Discussion
In the current study, we found that although the percentages of BM ECs
in young and old donors were comparable, BM ECs from young donors had
significantly lower ROS levels and better
migratory
and tube-forming abilities than those from old donors, which was in
accordance
with previous murine and human circulating blood studies about EC
ageing[33, 34]. Moreover, young ECs regulated T cells
differentiation into more balanced Th1, Th2, Tc1 and Tc2 cells than old
ECs. Reduced levels of T cell activation molecules and inflammatory
cytokines in young BM ECs may be the possible mechanism
underlying
of the balanced immunomodulatory effects of young ECs (Fig. 6). Studies
have shown that ECs can stimulate purified T cell proliferation without
the involvement of other antigen-presenting cells, as ECs express major
histocompatibility complex class I and II molecules and innate immune
receptors and
secrete
inflammatory mediators[18, 35, 36]. Human ECs were found to induce
programmed death ligand-1 expression on Tregs and thus enhance the
suppressive ability of Tregs[15]. One murine study demonstrated
pretreatment of EC with palmitoyl-3-cysteine-serine-lysine-4 (TLR1/2
ligand) reverted the suppressive properties of T cells and triggered
virus-specific CD8+ T cell immunity[17]. Notably,
destruction
of the EC barrier triggered T cell
costimulation
and led to the activation of immune effectors such as Th1 and Tc1 cells
and the release of inflammatory mediators to destroy infected
cells[14]. In the present study, young BM ECs exhibited lower
expression of T cell activation receptors such as TLRs, fewer
costimulatory molecules such as CD80, fewer chemokine receptors and
ligands such as CCR5 and CXCL10, and fewer inflammatory cytokines such
as PRF1 and NLRP3 than old BM ECs.
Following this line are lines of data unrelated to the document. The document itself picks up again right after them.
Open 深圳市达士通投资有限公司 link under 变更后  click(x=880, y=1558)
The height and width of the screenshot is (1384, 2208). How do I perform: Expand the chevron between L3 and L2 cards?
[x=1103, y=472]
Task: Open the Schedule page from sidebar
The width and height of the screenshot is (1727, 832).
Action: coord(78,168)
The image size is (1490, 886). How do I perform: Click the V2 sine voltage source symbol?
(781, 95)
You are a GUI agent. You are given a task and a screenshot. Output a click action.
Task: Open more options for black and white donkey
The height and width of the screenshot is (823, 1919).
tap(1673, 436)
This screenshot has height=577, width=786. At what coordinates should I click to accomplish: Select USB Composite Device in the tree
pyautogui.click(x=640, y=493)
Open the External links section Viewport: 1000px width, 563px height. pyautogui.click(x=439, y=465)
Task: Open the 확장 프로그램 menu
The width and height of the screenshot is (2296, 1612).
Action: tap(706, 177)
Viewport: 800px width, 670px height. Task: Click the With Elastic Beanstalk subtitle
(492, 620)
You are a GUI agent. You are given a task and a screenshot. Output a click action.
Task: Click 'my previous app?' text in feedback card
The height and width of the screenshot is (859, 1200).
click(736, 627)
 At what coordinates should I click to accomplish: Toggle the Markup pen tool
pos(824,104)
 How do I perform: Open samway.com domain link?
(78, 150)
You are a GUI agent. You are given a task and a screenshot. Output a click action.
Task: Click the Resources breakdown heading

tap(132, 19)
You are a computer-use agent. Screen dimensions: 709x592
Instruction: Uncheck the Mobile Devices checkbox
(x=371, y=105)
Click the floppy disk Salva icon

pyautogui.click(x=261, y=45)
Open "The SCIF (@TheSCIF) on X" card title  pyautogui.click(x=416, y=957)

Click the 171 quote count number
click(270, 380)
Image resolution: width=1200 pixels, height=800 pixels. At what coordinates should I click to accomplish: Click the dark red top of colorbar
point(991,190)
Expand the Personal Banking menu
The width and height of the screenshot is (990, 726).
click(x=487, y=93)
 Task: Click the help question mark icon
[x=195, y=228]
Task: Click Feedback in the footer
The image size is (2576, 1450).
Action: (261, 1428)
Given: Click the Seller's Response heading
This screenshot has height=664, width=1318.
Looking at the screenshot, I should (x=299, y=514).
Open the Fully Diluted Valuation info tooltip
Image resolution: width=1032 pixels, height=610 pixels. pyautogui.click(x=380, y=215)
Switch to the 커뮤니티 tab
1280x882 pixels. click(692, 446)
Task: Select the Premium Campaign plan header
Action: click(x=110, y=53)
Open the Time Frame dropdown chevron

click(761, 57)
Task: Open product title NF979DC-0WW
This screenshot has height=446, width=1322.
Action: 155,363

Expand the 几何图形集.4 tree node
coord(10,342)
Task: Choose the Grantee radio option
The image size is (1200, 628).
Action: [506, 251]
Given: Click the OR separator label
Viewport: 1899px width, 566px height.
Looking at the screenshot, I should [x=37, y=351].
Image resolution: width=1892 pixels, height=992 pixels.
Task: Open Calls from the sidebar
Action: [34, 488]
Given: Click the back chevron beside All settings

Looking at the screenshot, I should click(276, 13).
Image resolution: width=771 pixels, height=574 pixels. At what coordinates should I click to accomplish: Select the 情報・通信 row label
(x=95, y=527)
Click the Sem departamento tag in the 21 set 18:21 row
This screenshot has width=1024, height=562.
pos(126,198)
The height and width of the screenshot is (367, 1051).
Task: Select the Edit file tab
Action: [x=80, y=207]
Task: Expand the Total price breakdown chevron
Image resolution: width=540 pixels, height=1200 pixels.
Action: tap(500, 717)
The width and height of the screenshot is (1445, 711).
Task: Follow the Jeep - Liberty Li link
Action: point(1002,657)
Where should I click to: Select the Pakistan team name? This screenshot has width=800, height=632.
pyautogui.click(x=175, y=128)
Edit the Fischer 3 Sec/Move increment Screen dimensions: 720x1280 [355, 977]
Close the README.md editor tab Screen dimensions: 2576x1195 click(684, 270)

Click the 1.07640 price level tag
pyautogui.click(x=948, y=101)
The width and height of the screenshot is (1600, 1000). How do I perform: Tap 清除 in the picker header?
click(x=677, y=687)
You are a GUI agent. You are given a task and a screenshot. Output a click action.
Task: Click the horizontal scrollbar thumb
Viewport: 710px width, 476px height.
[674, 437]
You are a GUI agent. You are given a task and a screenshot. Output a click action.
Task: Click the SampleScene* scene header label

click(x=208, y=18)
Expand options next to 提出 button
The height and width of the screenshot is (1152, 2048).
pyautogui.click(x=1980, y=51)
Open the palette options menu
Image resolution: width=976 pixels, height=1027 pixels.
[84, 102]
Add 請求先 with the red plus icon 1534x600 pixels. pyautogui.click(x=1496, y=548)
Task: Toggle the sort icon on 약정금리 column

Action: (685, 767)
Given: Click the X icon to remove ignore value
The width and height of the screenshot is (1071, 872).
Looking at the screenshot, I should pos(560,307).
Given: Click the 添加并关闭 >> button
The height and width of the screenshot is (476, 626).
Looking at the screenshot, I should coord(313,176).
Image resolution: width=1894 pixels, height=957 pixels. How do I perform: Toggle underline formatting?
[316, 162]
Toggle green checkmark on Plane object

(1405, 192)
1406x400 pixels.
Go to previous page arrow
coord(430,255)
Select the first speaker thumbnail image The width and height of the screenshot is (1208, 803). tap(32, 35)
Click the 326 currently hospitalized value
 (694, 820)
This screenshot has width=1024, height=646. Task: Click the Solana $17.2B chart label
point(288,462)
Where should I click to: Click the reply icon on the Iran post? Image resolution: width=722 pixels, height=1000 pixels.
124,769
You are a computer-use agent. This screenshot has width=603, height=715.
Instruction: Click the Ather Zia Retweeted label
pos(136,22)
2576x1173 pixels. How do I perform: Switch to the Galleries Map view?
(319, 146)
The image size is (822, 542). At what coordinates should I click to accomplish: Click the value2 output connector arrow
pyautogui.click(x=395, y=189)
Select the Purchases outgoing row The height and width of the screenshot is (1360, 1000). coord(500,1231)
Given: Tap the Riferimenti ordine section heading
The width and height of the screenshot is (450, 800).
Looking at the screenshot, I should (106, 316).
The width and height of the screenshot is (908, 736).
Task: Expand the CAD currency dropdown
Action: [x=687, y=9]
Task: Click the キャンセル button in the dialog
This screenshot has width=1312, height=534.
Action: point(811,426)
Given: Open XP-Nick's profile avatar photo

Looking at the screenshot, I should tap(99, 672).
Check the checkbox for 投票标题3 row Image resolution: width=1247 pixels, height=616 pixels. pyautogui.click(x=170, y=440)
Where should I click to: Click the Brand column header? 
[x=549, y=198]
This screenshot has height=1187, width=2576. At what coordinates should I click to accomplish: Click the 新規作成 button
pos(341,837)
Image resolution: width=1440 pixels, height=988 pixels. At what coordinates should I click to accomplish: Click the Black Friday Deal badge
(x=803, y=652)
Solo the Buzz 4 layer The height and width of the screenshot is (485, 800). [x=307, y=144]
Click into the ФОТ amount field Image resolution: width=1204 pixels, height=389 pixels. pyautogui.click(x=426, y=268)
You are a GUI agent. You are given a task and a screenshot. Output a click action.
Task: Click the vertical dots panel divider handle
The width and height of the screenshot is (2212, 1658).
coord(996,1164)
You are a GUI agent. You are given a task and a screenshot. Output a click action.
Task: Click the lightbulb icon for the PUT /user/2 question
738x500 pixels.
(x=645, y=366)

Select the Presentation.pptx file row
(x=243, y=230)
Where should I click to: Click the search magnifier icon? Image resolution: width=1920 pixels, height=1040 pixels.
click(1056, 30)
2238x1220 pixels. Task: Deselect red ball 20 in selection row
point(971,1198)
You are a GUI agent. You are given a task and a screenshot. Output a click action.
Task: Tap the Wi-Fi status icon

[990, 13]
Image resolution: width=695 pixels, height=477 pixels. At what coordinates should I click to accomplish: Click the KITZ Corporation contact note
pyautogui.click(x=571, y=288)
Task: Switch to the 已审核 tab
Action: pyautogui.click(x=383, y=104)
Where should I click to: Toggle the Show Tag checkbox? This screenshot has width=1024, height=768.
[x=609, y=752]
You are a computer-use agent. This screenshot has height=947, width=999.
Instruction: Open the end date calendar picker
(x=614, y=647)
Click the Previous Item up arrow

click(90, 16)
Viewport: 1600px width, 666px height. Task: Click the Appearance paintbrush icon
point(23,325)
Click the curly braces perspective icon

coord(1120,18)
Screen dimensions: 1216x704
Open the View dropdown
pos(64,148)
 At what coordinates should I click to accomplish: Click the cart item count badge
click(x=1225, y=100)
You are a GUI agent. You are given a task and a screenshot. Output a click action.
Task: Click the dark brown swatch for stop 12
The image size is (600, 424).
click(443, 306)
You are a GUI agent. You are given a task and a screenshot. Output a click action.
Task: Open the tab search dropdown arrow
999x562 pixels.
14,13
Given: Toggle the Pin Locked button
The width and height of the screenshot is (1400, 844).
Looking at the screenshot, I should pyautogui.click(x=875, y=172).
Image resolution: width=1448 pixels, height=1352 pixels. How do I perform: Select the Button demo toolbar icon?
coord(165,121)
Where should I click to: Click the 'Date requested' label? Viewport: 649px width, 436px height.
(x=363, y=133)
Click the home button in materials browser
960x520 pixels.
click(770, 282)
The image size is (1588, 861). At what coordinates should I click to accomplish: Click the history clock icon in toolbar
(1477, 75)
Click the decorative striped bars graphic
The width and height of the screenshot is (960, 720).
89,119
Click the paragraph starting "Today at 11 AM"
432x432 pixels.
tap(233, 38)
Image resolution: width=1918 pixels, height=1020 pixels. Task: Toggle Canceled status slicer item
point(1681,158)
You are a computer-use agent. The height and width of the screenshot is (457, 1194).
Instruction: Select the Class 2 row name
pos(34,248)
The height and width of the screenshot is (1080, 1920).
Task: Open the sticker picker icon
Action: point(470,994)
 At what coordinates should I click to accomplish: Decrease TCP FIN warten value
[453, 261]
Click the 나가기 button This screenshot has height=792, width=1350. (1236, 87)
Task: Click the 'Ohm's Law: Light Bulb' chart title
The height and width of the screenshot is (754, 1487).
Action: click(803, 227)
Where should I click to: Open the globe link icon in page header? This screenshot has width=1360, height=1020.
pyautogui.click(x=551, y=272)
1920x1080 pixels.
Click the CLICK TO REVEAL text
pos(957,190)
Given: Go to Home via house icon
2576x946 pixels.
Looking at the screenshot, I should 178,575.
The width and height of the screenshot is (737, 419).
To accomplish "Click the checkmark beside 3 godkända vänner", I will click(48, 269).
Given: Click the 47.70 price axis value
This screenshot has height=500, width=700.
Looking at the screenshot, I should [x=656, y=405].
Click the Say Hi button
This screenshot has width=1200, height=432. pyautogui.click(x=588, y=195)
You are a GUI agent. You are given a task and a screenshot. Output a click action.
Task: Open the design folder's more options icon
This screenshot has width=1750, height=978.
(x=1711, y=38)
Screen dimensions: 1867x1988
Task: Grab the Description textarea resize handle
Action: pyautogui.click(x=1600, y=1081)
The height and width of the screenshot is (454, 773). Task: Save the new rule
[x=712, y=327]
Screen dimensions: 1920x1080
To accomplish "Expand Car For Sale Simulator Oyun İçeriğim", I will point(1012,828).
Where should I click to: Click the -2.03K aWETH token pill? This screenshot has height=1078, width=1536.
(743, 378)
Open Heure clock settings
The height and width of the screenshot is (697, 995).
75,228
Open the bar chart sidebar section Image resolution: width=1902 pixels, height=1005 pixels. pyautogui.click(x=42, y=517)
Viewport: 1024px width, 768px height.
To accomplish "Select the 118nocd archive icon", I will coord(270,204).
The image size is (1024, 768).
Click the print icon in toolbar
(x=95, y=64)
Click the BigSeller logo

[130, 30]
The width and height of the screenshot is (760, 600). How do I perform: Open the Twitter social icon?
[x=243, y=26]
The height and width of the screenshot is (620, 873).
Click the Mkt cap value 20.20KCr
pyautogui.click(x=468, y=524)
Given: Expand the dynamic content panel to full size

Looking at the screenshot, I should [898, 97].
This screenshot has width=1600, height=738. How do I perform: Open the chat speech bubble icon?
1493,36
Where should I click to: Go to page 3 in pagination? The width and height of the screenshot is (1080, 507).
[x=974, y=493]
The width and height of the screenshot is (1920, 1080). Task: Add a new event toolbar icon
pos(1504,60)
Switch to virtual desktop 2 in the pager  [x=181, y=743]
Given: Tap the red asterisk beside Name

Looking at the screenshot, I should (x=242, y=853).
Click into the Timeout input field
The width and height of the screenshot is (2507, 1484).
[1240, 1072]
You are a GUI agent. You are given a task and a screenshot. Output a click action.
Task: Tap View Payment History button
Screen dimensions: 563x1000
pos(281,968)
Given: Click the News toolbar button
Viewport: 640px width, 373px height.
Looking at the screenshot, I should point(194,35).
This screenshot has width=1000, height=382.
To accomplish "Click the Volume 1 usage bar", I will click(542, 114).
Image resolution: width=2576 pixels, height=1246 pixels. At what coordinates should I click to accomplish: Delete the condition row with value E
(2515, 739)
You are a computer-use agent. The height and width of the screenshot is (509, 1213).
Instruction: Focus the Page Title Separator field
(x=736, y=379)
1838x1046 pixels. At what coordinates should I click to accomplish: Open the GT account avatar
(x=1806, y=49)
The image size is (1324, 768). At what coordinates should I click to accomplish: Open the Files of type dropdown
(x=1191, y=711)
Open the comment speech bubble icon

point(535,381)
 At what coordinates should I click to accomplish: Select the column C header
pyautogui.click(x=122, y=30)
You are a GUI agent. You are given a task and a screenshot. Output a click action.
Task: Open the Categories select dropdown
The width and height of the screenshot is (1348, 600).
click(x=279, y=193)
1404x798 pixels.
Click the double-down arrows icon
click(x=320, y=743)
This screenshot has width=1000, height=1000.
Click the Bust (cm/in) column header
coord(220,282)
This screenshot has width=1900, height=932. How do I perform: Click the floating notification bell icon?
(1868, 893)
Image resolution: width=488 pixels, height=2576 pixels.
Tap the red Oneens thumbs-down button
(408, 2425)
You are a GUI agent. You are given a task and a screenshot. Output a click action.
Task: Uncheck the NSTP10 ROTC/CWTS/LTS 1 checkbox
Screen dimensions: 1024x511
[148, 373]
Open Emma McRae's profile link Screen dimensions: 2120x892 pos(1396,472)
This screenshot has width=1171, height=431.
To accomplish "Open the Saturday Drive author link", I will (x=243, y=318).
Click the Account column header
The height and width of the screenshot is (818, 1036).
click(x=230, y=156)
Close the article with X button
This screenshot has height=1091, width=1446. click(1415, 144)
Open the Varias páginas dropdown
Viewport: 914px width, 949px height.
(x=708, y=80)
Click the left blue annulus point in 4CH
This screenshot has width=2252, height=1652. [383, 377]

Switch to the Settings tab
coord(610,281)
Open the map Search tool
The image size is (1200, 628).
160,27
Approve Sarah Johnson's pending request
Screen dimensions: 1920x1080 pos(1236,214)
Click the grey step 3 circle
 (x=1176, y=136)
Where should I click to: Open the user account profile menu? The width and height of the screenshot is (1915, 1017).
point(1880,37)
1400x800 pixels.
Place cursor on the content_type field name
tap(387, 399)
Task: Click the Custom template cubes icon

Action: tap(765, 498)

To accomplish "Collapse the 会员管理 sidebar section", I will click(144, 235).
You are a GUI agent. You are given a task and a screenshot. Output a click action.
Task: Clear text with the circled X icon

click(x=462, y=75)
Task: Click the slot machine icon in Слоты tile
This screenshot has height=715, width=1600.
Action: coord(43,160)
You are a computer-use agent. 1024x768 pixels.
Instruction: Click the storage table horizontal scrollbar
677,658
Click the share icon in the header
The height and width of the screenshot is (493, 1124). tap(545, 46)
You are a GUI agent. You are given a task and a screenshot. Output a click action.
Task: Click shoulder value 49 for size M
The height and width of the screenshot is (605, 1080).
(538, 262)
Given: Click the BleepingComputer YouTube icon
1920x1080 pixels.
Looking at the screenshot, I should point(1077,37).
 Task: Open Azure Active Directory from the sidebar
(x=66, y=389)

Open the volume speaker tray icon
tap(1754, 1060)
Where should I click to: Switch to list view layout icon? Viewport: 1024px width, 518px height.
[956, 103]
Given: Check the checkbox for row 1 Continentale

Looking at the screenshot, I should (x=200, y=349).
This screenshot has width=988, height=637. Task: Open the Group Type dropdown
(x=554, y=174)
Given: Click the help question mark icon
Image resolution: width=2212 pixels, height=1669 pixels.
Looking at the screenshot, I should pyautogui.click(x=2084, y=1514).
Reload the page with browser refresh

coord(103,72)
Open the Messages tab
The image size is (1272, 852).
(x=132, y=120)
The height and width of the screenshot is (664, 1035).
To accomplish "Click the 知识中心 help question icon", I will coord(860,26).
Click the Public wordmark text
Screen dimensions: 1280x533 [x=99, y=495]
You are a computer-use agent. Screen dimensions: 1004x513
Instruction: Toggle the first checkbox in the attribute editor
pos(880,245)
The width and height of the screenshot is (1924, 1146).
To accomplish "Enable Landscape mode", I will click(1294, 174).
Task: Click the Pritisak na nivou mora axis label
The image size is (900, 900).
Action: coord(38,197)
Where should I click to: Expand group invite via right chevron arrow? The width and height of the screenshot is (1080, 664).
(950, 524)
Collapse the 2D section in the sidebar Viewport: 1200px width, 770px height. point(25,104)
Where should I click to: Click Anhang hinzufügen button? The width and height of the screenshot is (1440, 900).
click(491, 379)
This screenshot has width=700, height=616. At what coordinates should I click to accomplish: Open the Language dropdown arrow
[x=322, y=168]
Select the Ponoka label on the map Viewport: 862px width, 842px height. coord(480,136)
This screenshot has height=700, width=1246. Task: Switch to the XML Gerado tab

Therefore, combining previous
reports[14-18, 35, 36] and the current study, we hypothesize that
the different immunomodulatory effects of ECs from young and old
individuals may lead to T cell subset alterations with ageing.
Furthermore, the increased TLR
signalling
pathways and costimulatory molecules and chemokines in ECs from older
individuals might be one of the underlying reasons for the imbalance in
effector T cell subsets.
T cell subset disparities have been found to affect the incidence of
acute graft-versus-host disease (aGVHD), a common and
life-threatening complication after
allogeneic haematopoietic stem cell transplantation[37-41]. Numerous
studies have shown that the occurrence of aGVHD was related to increased
frequencies of donor Th1 and Tc1 cells and reduced frequencies of Th2
and Tc2 cells[37, 38, 41]. Furthermore, we recently reported that
young donors had lower percentages of Th1 and Tc1 cells than old
donors[5], which could partly explain why patients receiving
transplants from young donors showed less aGVHD than those who received
transplants from old donors[42, 43]. However, the in-depth reason
why the aGVHD incidence was affected by donor age remains to be
explored. It is worth noting that our study and other previous studies
indicated that the number and function of ECs were damaged, EC ROS
levels were increased in aGVHD patients, and EC destruction could
predict the severity of aGVHD[23, 44]. Moreover, our current data
demonstrated that ECs from younger donors could instruct T cells to
generate more balanced Th1/Th2 and Tc1/Tc2 cell ratios. Thus, we
hypothesize that the different effects on T cells by ECs from donors of
different ages might affect the occurrence of aGVHD in patients after
allo-HSCT.
We are aware, however, that the mechanism by which T cell subsets change
with ageing is heterogeneous. It would be more rigorous and
informative
to further explore whether T cell activation molecules in BM ECs in
donors of different ages directly impact effector T cell subset
differentiation.
In summary, the current study indicated lower EC ROS levels, better BM
EC functions, and more balanced T cell modulating effects of BM ECs from
young donors than from old donors. Our preliminary data showed that
lower TLR signalling and costimulatory molecules as well as chemokine
and receptor expression, and less inflammatory cytokine secretion in the
ECs of young individuals might cause young ECs to induce more balanced T
cell subset differentiation than old ECs. Although further validation is
required, our results may provide a new prospective to better understand
the mechanism of effector T cell subset alterations with ageing.